Übergabe der Notrufsäule L109 (beim ehemaligen Forellenhof)

v.l. Abteilungsleiter Heiner Böttcher von der Björn-Steiger-Stiftung und Bürgermeister Roland Tibi

OBERPRECHTAL

Schon seit einiger Zeit besteht von Anwohnern in Oberprechtal der Wunsch nach einer Notrufsäule auf der L 109 in der Nähe des Forellenhofes und der Gusterlebrücke.
Obwohl heute jeder ein Mobiltelefon oder Smartphone mit sich führt, gibt es gerade im ländlichen Schwarzwald noch Bereiche, in denen keinerlei Empfang möglich ist. So auch in diesem Bereich an der Grenze zur Gemarkung Schonach.

Bisher waren in Not geratende Menschen, z.B. durch einen Unfall auf der L 109 gezwungen, in den umliegenden Häusern zu jeder Tag und Nachtzeit um Hilfe zu bitten. Dies war ein unhaltbarer Zustand. Oft zählt jede Sekunde.

Bürgermeister Roland Tibi hatte deshalb Kontakt mit der Björn-Steiger-Stiftung aufgenommen und die Notwendigkeit zur Aufstellung einer Notrufsäule erklärt.

Die Björn-Steiger-Stiftung setzt sich seit über 45 Jahren für die Verbesserung der Notfallhilfe in Deutschland ein.
In Baden-Württemberg gibt es ca. 1200 Notrufsäulen an Bundes- und Landesstraßen. Im Landkreis Emmendingen sind es insgesamt 18 Säulen, erklärte Heiner Böttcher von der Stiftung.

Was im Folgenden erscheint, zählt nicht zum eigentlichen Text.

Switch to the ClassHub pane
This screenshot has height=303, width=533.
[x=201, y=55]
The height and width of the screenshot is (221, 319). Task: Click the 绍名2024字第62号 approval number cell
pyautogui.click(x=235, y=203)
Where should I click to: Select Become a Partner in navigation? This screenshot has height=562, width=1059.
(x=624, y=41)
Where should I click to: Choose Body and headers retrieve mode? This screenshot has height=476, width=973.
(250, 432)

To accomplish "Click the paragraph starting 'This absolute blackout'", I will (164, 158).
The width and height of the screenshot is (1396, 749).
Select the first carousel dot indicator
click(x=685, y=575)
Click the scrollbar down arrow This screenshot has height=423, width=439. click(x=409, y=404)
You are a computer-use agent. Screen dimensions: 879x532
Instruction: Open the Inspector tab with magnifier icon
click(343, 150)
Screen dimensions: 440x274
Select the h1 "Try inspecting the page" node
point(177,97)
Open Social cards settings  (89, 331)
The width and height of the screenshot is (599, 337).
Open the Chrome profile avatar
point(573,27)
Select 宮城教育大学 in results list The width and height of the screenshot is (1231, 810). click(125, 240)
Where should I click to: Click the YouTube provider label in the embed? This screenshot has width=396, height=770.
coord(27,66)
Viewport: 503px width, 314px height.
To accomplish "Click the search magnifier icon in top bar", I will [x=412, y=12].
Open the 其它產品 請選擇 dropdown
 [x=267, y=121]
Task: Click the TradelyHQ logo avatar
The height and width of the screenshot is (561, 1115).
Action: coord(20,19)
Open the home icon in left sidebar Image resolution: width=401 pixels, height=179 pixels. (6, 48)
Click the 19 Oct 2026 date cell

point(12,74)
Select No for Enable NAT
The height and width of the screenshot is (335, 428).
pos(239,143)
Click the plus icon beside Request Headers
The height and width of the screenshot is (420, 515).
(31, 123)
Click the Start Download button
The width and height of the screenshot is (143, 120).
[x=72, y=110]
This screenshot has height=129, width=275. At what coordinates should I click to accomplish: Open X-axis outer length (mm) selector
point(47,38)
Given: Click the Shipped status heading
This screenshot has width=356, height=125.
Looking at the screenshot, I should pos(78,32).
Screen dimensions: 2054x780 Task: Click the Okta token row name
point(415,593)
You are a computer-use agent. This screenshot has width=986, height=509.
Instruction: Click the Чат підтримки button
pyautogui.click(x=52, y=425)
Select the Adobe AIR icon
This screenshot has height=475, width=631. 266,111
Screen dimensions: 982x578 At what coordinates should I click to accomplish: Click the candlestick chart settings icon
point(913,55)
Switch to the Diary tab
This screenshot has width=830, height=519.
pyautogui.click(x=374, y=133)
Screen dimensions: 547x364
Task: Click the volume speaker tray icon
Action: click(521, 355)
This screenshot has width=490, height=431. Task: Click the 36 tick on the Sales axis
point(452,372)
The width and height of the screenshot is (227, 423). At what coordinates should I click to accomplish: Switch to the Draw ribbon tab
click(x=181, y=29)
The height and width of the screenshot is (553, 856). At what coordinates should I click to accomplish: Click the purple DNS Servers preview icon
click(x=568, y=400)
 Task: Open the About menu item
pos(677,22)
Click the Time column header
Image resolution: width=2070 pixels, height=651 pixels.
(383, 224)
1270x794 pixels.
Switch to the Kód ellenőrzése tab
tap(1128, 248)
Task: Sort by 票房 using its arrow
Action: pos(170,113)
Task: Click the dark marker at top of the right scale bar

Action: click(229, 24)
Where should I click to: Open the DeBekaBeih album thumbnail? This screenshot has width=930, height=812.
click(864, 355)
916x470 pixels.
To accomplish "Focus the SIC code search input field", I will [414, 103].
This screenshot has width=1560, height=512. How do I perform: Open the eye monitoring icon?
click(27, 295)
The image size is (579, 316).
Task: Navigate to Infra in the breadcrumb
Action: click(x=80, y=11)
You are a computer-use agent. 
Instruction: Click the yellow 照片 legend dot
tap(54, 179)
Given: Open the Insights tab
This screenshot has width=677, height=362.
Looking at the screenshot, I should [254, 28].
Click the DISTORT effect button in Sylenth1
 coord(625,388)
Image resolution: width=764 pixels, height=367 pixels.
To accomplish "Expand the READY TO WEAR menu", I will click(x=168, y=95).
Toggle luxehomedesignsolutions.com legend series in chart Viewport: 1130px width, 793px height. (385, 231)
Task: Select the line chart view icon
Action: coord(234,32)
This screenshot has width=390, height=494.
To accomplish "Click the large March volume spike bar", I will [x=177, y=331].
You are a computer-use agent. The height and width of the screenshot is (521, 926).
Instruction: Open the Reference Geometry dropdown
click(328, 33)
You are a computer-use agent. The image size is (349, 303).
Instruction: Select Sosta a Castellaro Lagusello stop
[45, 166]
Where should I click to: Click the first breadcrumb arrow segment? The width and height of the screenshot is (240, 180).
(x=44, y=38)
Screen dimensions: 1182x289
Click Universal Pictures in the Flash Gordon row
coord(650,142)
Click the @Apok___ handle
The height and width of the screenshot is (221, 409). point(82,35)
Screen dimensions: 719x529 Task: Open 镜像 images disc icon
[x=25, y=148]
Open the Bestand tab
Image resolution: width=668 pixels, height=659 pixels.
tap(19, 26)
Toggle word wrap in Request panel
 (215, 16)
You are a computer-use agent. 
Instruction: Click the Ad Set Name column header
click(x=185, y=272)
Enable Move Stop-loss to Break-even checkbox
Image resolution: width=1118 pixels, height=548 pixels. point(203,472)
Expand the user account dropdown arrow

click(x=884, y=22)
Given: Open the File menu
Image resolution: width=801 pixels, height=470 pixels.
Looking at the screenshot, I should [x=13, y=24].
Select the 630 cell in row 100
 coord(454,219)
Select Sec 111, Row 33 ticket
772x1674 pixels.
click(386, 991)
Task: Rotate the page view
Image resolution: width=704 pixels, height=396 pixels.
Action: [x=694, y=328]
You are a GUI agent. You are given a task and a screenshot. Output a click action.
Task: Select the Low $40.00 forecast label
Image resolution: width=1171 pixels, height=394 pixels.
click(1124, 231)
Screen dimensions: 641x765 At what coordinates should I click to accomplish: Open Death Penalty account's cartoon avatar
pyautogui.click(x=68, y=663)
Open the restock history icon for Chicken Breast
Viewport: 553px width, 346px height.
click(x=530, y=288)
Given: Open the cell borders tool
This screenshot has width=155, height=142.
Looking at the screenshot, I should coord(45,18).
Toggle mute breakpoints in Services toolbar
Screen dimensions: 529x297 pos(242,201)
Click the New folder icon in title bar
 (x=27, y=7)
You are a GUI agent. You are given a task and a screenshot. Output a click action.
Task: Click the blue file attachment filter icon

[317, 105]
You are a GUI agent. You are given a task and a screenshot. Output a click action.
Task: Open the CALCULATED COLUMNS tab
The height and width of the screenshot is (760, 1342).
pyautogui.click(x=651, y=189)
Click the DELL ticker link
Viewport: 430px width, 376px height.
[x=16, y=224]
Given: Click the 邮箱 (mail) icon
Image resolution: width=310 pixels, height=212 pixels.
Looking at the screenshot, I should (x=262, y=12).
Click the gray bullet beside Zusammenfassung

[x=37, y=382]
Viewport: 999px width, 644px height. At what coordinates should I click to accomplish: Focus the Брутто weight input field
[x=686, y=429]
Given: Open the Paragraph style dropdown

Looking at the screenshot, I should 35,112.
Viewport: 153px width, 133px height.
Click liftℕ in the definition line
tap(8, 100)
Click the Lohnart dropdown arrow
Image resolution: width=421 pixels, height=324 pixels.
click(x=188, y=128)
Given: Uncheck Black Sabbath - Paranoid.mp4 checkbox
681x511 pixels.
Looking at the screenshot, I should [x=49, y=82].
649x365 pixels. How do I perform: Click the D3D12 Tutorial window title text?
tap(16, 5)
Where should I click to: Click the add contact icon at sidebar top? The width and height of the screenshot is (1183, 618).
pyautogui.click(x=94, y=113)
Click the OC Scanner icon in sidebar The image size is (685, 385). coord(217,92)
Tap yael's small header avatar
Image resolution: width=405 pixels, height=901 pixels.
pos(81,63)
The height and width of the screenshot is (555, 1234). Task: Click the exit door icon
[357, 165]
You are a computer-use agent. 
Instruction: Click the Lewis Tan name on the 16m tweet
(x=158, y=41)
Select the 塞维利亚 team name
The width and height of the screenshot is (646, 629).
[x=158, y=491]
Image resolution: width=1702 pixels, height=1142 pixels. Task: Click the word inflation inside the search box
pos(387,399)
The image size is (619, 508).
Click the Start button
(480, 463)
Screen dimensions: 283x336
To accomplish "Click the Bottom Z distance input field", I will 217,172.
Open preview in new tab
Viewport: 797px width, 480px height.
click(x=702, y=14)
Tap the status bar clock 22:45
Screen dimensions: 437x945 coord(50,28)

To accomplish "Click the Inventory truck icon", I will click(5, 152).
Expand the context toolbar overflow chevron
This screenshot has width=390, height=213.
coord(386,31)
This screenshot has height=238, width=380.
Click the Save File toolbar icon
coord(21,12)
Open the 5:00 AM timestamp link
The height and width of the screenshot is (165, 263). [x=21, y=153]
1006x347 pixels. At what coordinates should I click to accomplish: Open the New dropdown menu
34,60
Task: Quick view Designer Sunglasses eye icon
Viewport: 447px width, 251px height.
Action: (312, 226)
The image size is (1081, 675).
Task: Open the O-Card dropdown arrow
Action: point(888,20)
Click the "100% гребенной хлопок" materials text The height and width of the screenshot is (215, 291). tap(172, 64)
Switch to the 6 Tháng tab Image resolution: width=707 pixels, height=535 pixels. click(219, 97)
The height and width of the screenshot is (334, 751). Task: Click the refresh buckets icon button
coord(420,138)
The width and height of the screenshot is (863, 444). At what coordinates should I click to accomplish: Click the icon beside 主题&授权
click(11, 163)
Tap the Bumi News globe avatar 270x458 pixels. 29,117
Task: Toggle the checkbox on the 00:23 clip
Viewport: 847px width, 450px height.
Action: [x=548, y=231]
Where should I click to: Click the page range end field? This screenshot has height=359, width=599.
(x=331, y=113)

Nachdem die Telekom die Vorrichtung hierfür erledigte und die Säule installiert wurde, konnte Abteilungsleiter Böttcher im Rahmen eines Zusammentreffens an Ort und Stelle Bürgermeister Roland Tibi die Notrufsäule feierlich übergeben.
Der Bürgermeister tätigte einen Testanruf und bestätigte die fehlerfreie Nutzung.